#### [Your instructions]
Lines that include "computer" make up the answer; copy all of them from the data below.

+-------+

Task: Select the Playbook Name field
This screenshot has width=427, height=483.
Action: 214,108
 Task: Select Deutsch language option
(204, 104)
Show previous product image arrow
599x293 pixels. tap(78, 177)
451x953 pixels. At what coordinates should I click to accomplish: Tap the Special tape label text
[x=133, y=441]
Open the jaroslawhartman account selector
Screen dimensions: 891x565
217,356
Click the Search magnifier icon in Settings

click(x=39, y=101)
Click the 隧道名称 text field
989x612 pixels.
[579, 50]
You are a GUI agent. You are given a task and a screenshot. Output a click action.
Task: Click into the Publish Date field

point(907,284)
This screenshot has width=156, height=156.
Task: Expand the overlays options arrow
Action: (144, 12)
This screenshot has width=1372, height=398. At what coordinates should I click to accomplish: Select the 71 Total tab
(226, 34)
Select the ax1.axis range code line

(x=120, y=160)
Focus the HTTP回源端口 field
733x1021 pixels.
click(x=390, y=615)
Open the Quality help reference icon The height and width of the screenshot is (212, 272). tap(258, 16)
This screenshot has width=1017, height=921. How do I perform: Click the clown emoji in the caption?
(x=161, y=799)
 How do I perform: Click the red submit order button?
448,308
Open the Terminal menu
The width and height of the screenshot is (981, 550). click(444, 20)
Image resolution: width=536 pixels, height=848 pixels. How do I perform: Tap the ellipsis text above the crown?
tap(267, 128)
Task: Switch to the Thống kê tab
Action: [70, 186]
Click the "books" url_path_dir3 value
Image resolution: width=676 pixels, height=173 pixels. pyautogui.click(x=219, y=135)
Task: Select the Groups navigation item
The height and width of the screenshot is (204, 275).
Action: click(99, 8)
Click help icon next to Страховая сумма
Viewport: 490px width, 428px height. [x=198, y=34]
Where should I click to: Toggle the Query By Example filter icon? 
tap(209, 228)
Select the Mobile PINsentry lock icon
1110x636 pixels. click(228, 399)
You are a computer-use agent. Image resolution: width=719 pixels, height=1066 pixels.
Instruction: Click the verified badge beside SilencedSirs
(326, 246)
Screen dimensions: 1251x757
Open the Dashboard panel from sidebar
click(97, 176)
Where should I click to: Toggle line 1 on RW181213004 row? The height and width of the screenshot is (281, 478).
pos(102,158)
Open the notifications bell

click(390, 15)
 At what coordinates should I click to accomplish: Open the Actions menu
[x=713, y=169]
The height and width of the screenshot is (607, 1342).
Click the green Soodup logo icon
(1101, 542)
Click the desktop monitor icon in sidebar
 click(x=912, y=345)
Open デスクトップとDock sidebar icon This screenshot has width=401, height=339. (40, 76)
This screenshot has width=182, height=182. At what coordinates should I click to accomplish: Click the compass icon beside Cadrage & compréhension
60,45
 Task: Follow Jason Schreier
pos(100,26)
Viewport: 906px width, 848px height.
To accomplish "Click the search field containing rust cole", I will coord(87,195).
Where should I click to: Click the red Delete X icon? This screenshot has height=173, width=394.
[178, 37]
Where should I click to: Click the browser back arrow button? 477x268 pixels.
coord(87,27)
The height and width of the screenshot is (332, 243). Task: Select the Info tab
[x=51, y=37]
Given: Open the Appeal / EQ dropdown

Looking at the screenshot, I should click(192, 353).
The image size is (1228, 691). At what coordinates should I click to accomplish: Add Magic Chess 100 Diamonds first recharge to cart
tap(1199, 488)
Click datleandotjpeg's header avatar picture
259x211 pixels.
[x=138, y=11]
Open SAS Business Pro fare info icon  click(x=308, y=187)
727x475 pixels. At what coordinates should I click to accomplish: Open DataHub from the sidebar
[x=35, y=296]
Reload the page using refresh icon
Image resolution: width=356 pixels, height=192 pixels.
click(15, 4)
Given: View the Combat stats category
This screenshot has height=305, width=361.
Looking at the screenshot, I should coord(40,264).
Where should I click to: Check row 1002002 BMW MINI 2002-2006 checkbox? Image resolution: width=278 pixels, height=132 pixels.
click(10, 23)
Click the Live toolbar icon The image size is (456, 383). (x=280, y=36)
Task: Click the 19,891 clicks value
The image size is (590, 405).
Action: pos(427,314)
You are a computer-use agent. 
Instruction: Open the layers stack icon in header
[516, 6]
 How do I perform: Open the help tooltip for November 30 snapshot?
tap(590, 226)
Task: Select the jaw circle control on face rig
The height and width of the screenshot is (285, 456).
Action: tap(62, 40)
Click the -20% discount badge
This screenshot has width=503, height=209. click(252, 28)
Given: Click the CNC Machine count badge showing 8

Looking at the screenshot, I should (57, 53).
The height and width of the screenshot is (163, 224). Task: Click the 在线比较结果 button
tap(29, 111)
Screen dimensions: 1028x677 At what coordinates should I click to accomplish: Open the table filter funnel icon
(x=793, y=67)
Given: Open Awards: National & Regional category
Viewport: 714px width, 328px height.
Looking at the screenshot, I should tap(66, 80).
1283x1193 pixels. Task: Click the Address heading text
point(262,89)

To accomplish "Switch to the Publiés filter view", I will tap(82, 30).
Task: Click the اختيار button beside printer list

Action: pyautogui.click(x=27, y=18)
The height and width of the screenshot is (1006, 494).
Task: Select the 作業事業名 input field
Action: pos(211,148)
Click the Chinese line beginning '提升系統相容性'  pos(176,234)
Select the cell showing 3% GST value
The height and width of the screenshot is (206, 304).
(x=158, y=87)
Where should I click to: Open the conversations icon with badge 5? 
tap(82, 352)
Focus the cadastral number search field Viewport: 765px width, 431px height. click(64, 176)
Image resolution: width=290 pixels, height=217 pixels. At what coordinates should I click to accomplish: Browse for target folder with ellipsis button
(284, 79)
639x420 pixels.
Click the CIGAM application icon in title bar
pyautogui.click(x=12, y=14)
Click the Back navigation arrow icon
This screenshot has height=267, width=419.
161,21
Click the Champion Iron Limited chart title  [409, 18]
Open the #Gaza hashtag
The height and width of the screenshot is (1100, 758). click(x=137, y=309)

+-------+

#### [Your solution]
You are a computer-use agent. Image resolution: width=719 pixels, height=1066 pixels.
You are a computer-use agent. 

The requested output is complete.